In practice, and for a variety of reasons, it's not that simple. In MC mode, you can achieve similar results by moving away from the setting that provides the best impedance match. In the end, especially with a phono preamp that permits such convenient on-the-fly adjustments, listening is the best way to fine-tune resistive loading or match impedances.
So I played and equalized away, finding the setup that sounded best to me. No matter what I did, the Steelhead never sounded lush, romantic, or warm—unless the recording did. I played a German pressing of Stevie Wonder's "You Are the Sunshine of My Life" four times, running the Helikon SL into the MM and MC inputs using the variable output, and then again into both inputs but through the fixed output into the Hovland HP-100. Each rendition sounded different. In the end, I preferred the MM input with the Steelhead driving the Hovland, even though the direct connection sounded "faster" and more pure.
Finally, I played the Wonder track through the Hovland's built-in phono section. Though the Hovland is very, very good, it couldn't compete with the Steelhead, especially in bass dynamics, transient speed, and overall clarity. But on "You Are the Sunshine of My Life," the Hovland's slightly warmer, slower, softer presentation was the more pleasing!
But with the best recordings—the ones I use as references—and driving the power amp directly, the Steelhead had unsurpassed resolution of ultra-low-level detail, sometimes dug out surprising new musical information from very familiar recordings, and gave the finest macrodynamic bass performance I've heard from vinyl, with high-frequency transients that were crisp yet delicate—as you might hear them live.
Overall, the Steelhead delivered the best vinyl playback I've heard from my system. It combined speed, frequency extension, resolution, harmonic structure, focus, air, stage depth, image specificity, and, most important, overall musical coherence in a way that made the music seem to fly from the speakers unrestrained by mechanical or electrical bounds.
Will the Steelhead be perfect for everyone? Nothing is, and I'd bet some listeners will find it lacking in midrange bloom and overall plushness. A solid-state system might require a pure-vacuum-tube phono section, such as Audio Research's Reference, to balance out the Steelhead's honest high-frequency extension and blazing speed. And, of course, bad recordings—of which there are more than we like to acknowledge—have no place to hide when confronted with so ruthlessly revealing a phono section. Then again, I've got a set of lush-sounding Amperex Bugle Boy ECC88s that might take this assault on the state of the analog art to exalted levels.

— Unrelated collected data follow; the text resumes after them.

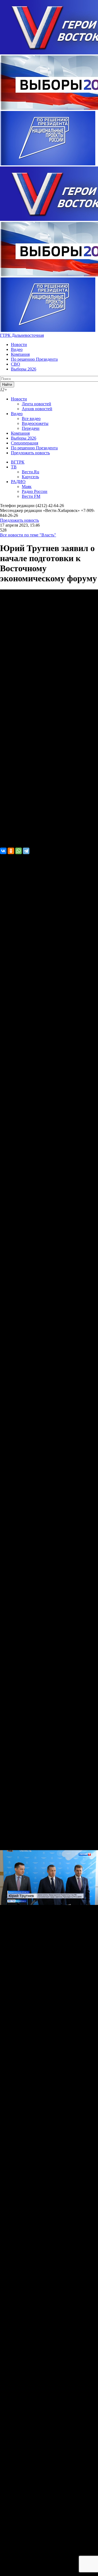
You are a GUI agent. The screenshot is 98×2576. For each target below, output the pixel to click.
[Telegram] (26, 851)
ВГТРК (17, 462)
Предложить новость (30, 452)
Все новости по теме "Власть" (28, 535)
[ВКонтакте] (3, 851)
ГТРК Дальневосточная (22, 335)
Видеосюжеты (35, 423)
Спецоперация (24, 443)
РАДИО (18, 481)
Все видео (31, 418)
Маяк (27, 486)
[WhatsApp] (18, 851)
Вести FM (31, 496)
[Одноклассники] (11, 851)
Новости (19, 344)
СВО (15, 364)
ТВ (14, 467)
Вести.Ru (30, 472)
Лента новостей (36, 403)
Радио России (34, 491)
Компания (20, 354)
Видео (17, 349)
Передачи (30, 428)
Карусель (30, 476)
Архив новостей (37, 408)
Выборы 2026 (23, 369)
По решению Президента (34, 359)
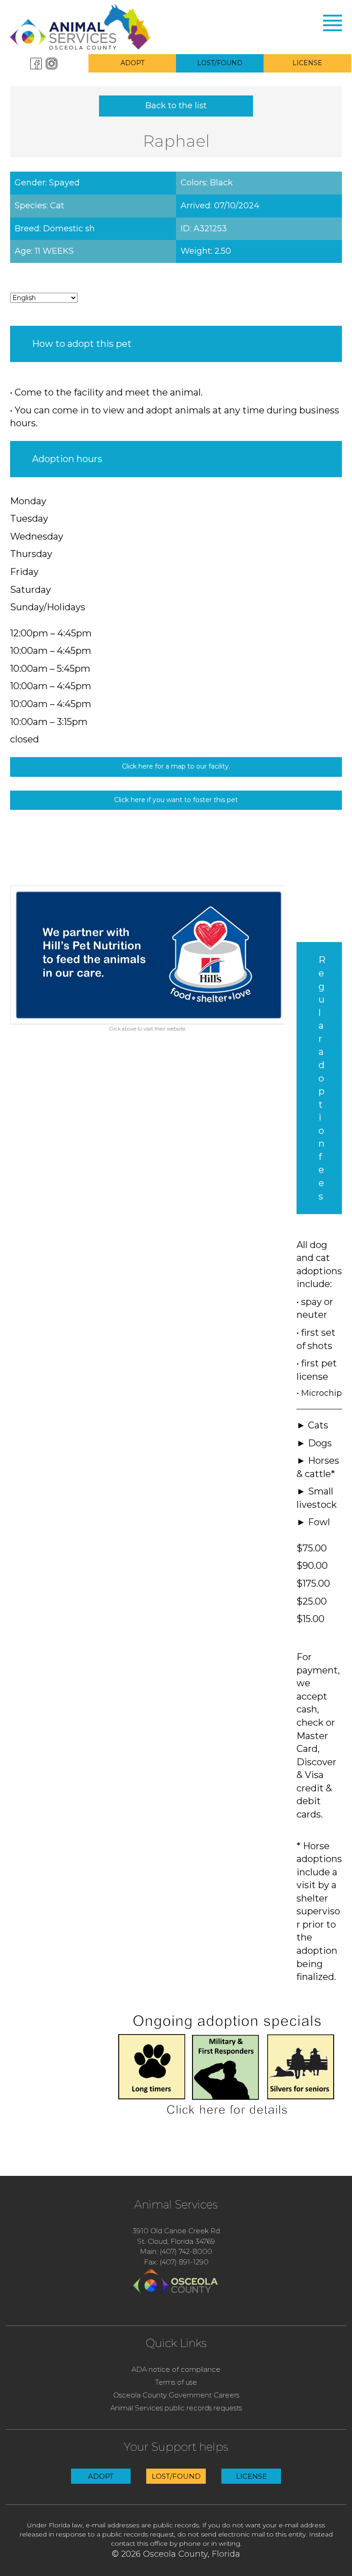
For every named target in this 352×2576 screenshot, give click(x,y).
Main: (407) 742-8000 (176, 2251)
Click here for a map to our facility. (176, 766)
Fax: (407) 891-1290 (176, 2262)
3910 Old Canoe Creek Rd (176, 2230)
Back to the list (176, 105)
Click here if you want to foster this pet (176, 800)
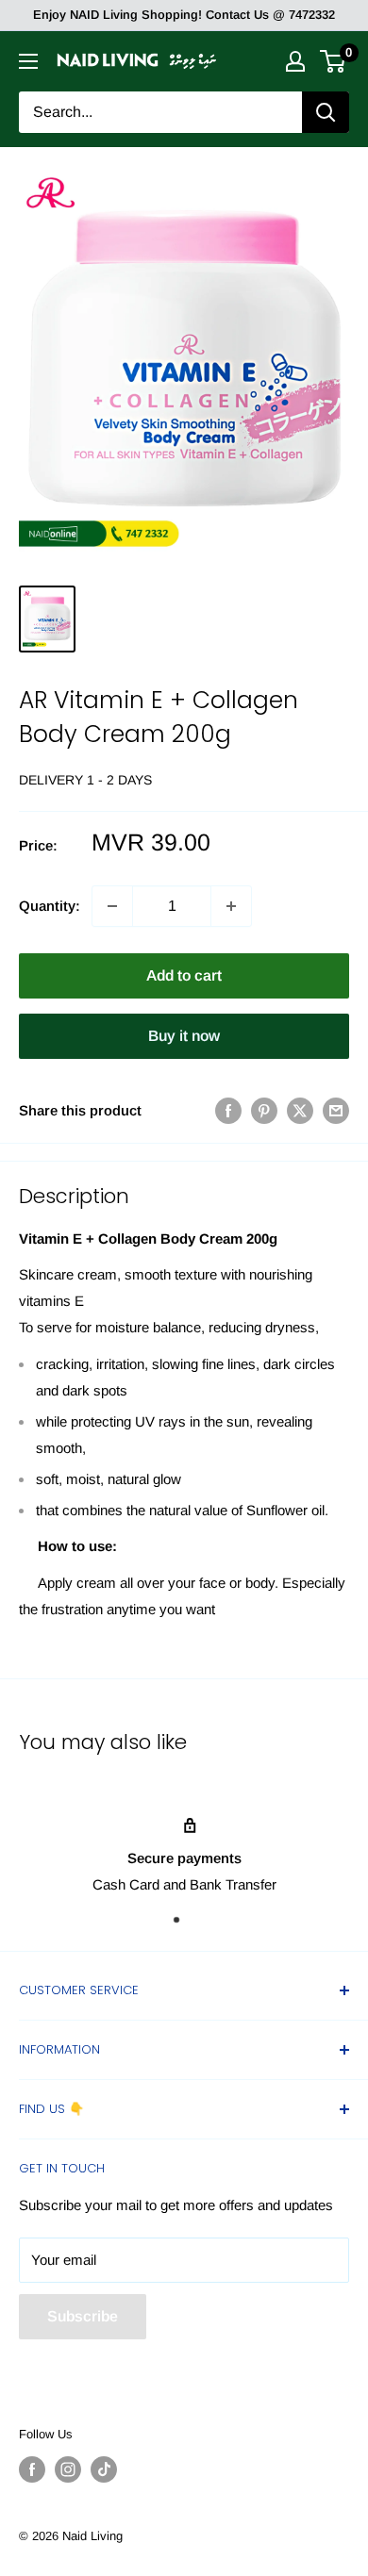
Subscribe (82, 2316)
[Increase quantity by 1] (231, 906)
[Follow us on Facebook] (32, 2469)
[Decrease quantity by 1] (112, 906)
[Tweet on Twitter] (300, 1110)
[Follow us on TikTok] (104, 2469)
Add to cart (184, 975)
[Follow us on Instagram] (68, 2469)
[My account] (295, 61)
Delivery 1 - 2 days (85, 779)
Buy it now (184, 1036)
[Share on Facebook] (228, 1110)
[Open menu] (28, 61)
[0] (333, 61)
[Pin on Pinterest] (264, 1110)
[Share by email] (336, 1110)
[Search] (325, 112)
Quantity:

Unfortunately, the Steelhead was designed as a price-no-object component. When the financial dust had settled, Eveanna Manley found that admission was a steep $7300. But remember: If you're a turntable-only audiophile, you don't need another preamplifier, and you can use the fixed outputs as a "Record Out." Multi-sourcers will have to do what I did during the review period: I have two sets of interconnects running to the amplifier, one from the Steelhead, the other from the preamp. Will this become my permanent setup? I'm considering it.